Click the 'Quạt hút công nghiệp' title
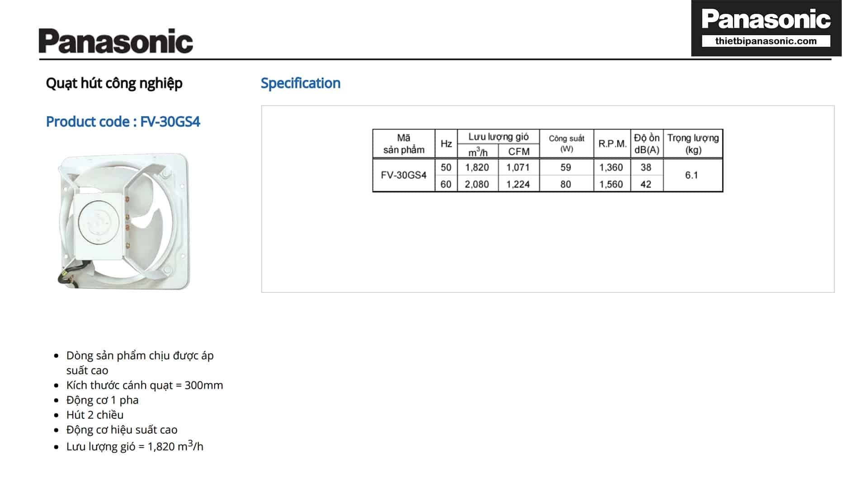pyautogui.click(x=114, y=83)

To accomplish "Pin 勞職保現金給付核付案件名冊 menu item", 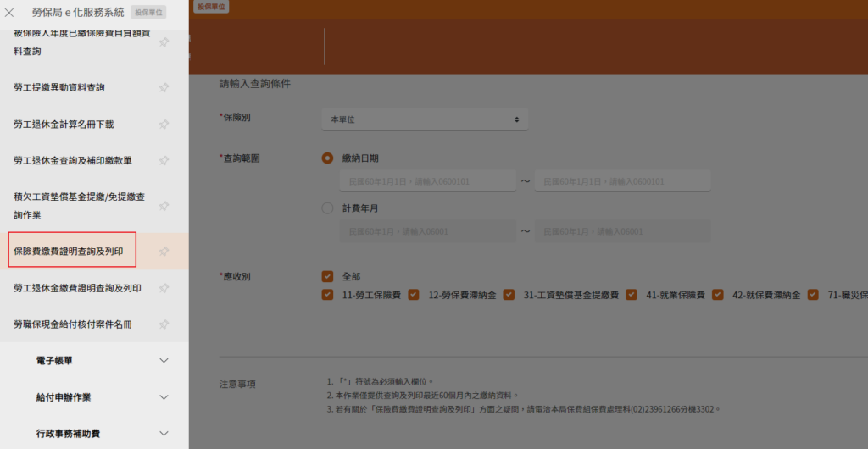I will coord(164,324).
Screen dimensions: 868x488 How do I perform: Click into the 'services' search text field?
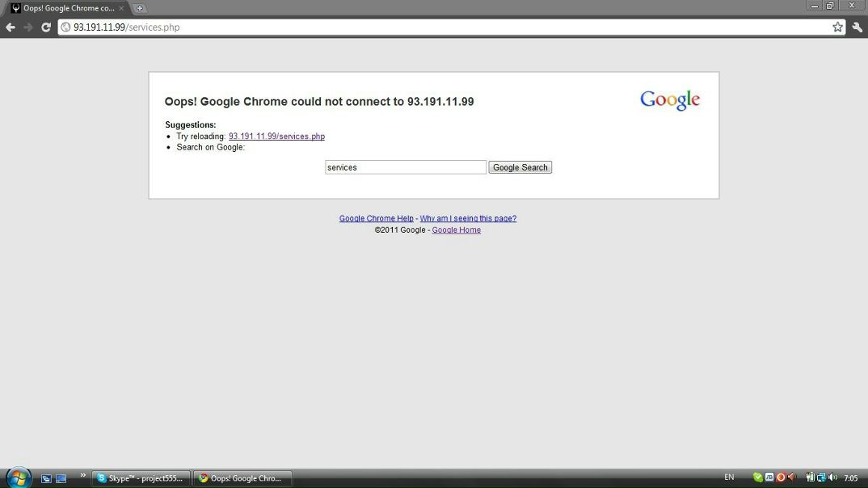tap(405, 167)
■ ■ ■ ■ ■
What the task requires:
Print the stretch of the data from the line with "Screen dimensions: 868x488" through its last line, exactly and with both ends kept. Omit pictures.

Result:
Screen dimensions: 868x488 How do I perform: Click into the 'services' search text field?
tap(405, 167)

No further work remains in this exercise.